ORNITHOLOGY: Works by Barbara Kendrick and Monique Luchetti
September 28 - November 7, 2015
Giertz Gallery of Parkland College, Champaign, IL

Essay by Timothy van Laar

Ornithology: Recent Artworks by Barbara Kendrick and Monique Luchetti


Parakeets watch him from the bare nerves of the garden.


-Valzhyna Mort



 


The representation of birds is as rich and layered as any subject in art. A bird is never just a bird. Birds are a language. In our visual history and culture their images are a vast vocabulary of signs. Birds themselves are a strange category of creatures: robins and sparrows, but also ostriches, hummingbirds, penguins. They don’t all fly, they aren’t all beautiful, they don’t all sing. Their variety encourages a large, simple dictionary of birds: owls/wisdom, eagles/power, sparrows/vulnerability, doves/peace, etc. Beyond this symbolism of individual types of birds, however, the meaning of birds has coalesced into tropes for abstract concepts like freedom, escape, beauty, and transcendence. But the language of birds can also be much more complex; birds are central to deeper psychological representation, our desires and our traumas—just ask Leda and Ganymede. Alfred Hitchcock knew that birds are not just pretty. The same, feathered wings have been attached to both angels and the nightmare of flying monkeys.

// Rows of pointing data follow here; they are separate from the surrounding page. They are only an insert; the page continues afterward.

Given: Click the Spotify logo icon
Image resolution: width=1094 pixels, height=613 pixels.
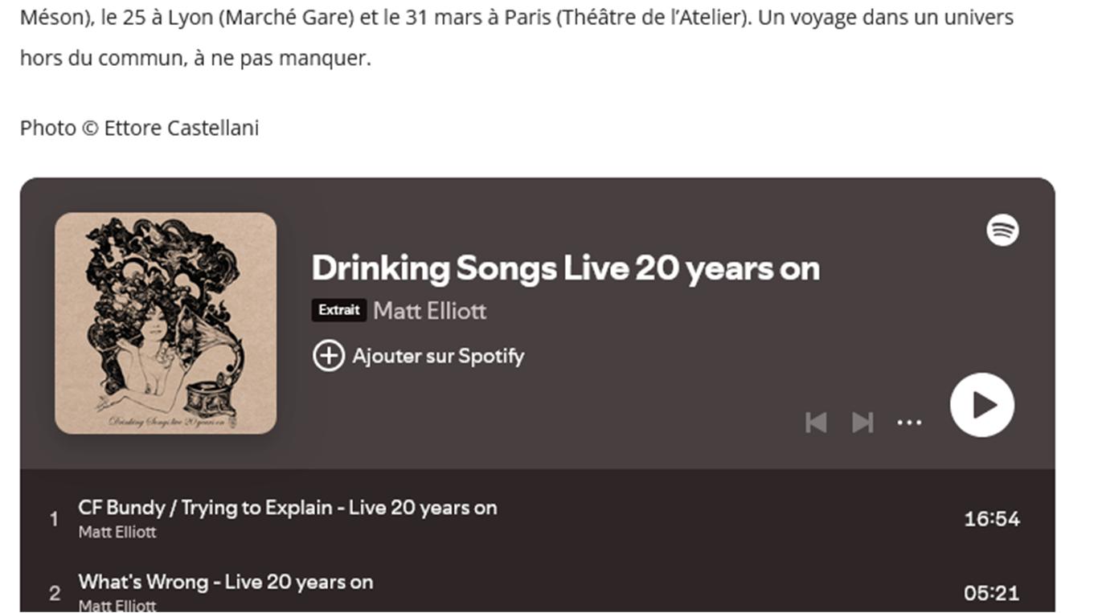Looking at the screenshot, I should click(1002, 231).
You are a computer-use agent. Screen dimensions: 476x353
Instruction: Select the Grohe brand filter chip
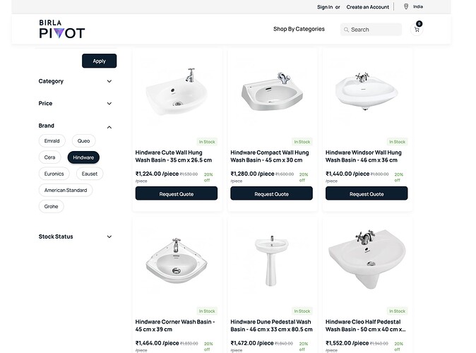[52, 207]
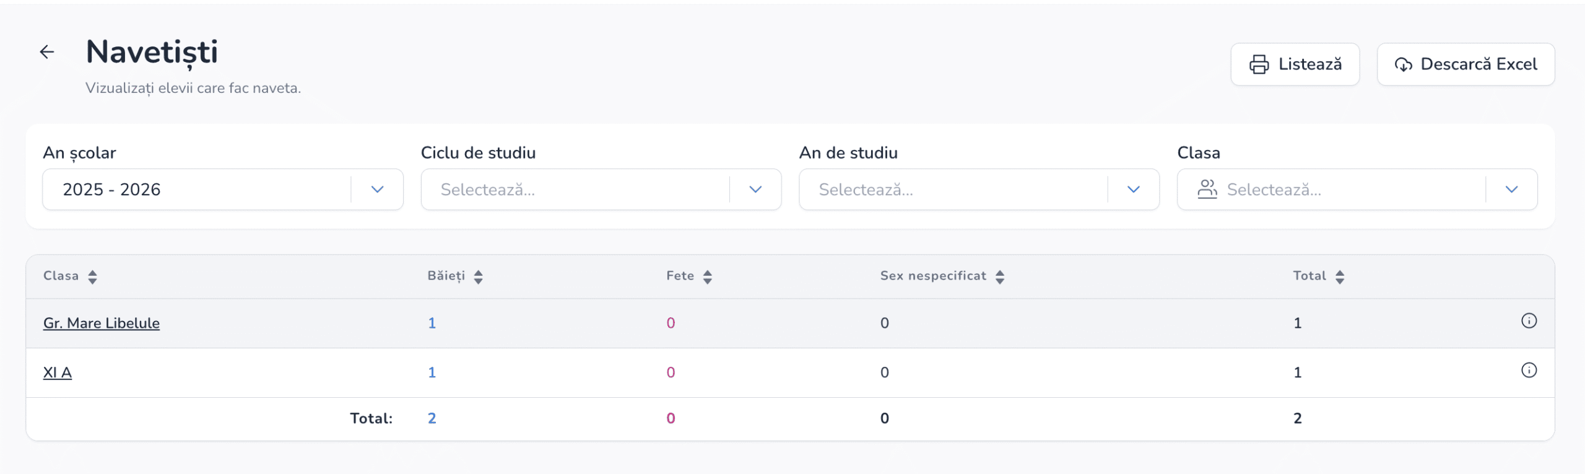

Since it is so useful, bird imagery is ubiquitous, and because of this it can be a very difficult subject or material in art. It is burdened with the clichés and well-worn devices found in any system of representation that has this kind of common use and long history. Bird imagery is as prone to the construction of stereotypes and the lazy reliance on old metaphors as any language. Even the scientific representations of taxonomists and naturalists become the trite, decorative wall objects of upscale antique shops; the careful observations of Audubon become elite décor (and later reproduced to prettify countless motel rooms). It takes a kind of ruthless, fearless skill to move bird imagery into something beyond its expected terms.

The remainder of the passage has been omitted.